A melhor definição de
metafísica que conhecemos é de José Marinho – nas suas palavras “por metafísica
designa-se não só e apenas o que está para além do físico, mas antes e
primordialmente o que lhe é íntimo e nele se supõe”. Apesar de ter sido
redigida numa obra sobre Leonardo Coimbra (“O Pensamento Filosófico de Leonardo
Coimbra: introdução ao seu estudo”, Porto,
Livraria Figueirinhas, 1945), essa definição aplica-se, por inteiro, ao
pensamento de Teixeira de Pascoaes.
Eis o que o próprio Marinho
reconhece ao falar, num outro texto, da “luz súbita que recebeu de Pascoaes” –
nas suas palavras: “Durante alguns anos, eu, como a muitos outros tem
acontecido em nossos dias, dentro e fora de Portugal, fui acusado de metafísico
e a acusação entendia-se neste sentido: de que eu, e outros, desatendíamos o
Tempo e o Homem para nos referirmos incessantemente à Eternidade, a Deus, ao
Absoluto. Pois bem, no momento em que assim me acusavam, eu fazia justamente o
caminho contrário”.
Como acrescenta: “Descobrira
que só é possível encontrar o sentido da Eternidade pelo aprofundamento do
sentido do Tempo e que Deus só se revela plenamente a quem cumpriu a sua
humanidade, descobrira que se o Absoluto, como firmemente creio, e o Poeta crê
comigo, está para além de toda a relação, é necessário viver e pensar a relação
plenamente para o sentido do Absoluto, passar da ideia abstracta, que é menos
ideia, para a ideia concreta, que é plenamente ideia./ Se vos falo desta
experiência é para vos tornar compreensível a luz súbita que recebi de
Pascoaes, e que veio, sob um certo aspecto, confirmar a iluminação gradual que
me veio do estudo da obra de Leonardo Coimbra”.

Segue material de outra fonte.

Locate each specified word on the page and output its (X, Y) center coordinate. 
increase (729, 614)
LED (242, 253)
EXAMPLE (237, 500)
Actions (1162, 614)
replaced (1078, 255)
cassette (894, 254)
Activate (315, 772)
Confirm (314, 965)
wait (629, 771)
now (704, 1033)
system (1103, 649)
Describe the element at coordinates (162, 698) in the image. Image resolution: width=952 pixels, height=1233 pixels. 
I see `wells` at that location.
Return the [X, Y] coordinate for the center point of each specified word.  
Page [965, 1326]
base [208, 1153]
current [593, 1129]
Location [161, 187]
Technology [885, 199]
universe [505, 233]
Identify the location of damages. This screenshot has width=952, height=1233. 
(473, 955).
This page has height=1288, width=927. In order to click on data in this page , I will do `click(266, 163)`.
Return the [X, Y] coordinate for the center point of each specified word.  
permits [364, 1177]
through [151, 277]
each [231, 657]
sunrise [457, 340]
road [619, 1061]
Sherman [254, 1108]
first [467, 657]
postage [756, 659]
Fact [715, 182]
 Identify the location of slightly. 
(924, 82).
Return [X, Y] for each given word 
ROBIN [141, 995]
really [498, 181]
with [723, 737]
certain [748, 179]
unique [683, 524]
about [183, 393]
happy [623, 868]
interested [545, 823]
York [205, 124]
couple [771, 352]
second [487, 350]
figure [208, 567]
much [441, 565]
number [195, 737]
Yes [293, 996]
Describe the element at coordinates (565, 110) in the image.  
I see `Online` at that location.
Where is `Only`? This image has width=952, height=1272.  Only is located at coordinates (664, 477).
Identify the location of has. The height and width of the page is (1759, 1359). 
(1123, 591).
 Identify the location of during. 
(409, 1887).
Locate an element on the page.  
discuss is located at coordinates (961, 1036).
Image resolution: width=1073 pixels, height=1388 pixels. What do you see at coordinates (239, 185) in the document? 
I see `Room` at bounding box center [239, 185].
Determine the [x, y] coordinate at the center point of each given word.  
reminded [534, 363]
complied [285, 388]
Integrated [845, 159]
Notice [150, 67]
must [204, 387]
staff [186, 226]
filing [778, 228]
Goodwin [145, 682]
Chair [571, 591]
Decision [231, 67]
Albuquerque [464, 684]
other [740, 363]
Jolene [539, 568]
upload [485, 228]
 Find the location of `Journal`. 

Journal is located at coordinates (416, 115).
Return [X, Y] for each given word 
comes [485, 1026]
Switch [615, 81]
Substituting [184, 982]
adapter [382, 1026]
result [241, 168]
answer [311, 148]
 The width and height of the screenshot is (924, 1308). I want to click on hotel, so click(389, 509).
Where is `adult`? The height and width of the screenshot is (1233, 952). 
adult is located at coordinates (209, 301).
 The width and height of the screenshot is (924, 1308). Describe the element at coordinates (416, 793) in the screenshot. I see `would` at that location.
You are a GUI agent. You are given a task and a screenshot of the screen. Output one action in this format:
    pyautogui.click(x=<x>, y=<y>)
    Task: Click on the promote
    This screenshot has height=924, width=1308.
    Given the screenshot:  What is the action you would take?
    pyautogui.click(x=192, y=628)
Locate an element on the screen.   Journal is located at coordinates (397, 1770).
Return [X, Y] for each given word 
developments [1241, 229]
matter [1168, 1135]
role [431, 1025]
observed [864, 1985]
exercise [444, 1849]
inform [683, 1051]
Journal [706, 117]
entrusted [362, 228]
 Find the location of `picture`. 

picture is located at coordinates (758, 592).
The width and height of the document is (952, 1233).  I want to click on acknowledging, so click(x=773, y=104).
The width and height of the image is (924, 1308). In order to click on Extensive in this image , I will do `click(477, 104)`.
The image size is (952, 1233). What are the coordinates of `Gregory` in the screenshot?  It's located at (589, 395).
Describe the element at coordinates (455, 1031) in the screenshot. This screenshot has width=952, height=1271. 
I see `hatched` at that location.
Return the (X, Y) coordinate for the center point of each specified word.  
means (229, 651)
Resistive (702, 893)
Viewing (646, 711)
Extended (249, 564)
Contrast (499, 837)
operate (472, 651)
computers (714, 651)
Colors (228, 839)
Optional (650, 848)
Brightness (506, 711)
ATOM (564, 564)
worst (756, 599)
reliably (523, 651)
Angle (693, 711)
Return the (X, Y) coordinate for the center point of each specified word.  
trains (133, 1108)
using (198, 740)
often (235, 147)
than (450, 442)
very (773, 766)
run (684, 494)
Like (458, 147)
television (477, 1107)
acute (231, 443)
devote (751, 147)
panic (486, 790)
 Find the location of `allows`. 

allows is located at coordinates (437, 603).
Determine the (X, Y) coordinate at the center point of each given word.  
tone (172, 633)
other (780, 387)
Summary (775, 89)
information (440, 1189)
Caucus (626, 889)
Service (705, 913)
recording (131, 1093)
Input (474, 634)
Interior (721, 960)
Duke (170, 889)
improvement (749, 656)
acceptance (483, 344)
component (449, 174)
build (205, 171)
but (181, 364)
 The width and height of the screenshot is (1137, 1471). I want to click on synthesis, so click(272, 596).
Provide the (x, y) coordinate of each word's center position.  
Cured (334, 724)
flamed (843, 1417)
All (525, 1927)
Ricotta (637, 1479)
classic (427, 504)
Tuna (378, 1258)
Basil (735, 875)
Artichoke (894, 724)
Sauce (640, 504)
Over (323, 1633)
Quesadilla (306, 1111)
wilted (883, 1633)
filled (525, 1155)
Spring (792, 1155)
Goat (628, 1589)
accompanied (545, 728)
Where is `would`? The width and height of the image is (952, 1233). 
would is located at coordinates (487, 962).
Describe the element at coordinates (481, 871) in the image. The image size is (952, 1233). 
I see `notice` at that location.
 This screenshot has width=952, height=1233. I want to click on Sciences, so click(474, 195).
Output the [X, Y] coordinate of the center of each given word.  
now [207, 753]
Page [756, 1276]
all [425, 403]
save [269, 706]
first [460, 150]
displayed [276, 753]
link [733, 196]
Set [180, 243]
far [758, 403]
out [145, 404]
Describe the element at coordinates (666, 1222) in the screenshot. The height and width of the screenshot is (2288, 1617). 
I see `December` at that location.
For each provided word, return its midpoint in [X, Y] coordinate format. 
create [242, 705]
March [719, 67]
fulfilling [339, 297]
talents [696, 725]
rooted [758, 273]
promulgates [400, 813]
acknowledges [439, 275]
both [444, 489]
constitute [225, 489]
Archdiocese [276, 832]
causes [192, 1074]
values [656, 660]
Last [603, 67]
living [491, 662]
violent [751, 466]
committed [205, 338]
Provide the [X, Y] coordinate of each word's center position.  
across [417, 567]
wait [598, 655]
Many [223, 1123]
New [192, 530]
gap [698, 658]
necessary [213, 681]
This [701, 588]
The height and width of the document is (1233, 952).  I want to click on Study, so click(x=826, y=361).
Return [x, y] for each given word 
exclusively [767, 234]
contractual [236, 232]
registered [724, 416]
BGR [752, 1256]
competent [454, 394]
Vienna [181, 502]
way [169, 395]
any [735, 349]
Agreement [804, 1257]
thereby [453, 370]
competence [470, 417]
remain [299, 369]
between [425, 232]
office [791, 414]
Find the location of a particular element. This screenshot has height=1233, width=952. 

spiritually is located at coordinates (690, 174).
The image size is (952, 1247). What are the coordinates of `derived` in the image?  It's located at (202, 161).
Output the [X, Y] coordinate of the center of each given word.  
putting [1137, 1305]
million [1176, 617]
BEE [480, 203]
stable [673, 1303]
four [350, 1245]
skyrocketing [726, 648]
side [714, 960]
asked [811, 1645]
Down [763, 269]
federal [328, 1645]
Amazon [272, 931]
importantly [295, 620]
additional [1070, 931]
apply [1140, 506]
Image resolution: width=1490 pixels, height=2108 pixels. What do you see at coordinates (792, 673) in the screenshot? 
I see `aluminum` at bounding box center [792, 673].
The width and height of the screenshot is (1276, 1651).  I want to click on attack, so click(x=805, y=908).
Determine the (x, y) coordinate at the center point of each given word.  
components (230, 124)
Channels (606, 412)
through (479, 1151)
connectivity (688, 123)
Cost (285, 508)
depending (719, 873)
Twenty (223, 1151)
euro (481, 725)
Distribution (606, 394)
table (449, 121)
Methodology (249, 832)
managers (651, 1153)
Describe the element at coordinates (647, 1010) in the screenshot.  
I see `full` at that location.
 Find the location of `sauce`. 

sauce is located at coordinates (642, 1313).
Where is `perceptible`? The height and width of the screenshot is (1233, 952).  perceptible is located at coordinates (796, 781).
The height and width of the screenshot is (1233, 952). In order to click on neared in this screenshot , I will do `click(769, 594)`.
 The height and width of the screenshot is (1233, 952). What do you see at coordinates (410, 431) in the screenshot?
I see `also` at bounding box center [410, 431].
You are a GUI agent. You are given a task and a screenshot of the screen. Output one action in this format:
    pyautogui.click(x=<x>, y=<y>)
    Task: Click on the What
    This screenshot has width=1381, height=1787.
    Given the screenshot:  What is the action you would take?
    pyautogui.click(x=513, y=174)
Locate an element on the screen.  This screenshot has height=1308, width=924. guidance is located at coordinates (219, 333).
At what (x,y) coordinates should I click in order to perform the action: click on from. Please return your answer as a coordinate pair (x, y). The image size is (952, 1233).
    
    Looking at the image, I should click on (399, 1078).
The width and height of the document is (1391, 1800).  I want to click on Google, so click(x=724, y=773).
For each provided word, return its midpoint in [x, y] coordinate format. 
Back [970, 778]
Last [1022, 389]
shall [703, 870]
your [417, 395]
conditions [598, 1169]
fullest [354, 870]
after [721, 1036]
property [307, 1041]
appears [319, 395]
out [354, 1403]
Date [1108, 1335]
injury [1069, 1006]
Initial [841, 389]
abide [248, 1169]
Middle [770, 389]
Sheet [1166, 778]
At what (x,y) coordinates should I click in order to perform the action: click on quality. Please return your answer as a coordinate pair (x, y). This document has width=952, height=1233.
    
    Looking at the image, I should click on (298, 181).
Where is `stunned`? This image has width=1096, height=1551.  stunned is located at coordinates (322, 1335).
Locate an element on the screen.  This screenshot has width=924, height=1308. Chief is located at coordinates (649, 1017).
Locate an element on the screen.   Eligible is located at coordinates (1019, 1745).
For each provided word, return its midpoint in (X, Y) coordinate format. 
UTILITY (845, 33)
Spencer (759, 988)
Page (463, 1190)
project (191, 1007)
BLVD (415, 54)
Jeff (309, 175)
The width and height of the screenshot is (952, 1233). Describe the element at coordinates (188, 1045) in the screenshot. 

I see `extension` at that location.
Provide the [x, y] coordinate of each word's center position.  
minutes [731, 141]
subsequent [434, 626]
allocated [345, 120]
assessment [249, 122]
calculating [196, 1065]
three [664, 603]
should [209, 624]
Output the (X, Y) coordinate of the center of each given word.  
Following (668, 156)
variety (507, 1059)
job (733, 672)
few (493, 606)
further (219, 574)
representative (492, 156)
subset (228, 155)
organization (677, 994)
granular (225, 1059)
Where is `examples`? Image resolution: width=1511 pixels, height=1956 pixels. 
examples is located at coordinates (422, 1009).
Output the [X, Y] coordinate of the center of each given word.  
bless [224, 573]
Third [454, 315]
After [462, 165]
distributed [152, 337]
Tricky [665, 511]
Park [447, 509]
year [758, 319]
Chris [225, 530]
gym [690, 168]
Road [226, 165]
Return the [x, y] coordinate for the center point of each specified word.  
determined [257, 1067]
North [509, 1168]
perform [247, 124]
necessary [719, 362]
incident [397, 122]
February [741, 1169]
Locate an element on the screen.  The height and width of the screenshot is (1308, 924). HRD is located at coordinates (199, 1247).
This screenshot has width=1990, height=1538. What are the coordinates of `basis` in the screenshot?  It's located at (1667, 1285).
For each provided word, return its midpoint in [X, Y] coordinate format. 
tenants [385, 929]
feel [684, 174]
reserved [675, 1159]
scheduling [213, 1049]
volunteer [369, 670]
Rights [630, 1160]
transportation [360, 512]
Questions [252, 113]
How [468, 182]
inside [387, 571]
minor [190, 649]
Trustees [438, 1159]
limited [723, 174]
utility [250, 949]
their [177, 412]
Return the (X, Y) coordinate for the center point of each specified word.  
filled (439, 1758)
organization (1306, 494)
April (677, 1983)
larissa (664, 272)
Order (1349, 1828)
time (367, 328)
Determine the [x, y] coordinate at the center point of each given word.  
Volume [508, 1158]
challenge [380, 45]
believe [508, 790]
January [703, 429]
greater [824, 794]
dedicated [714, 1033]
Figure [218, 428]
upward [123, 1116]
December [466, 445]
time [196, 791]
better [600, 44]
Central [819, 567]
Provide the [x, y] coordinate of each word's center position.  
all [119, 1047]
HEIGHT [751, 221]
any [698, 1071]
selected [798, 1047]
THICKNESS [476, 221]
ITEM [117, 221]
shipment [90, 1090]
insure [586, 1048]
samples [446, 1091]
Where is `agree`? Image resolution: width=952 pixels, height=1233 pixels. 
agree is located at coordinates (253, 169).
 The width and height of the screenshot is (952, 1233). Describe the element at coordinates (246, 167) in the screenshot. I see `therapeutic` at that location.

A esse respeito, Marinho não
poderia, com efeito, ter encontrado melhor Mestre. Em Pascoaes, o Absoluto é,
simultaneamente, o mais distante – o para além de toda a relação – e o mais
próximo – o verdadeiro ser de todo o ser. E por isso, como o próprio Marinho
reiteradamente referiu, foi, de facto, Pascoaes um “poeta da natureza”, um
“poeta cósmico”, “de mais amplo e abissal sentido cósmico”, um poeta
“panteísta”, sendo o seu panteísmo “produto duma comunhão íntima com os seres”
– nessa medida, um poeta “profundamente terrestre sem pertencer à terra”, um
“poeta materialista no sentido mais fundo do termo”.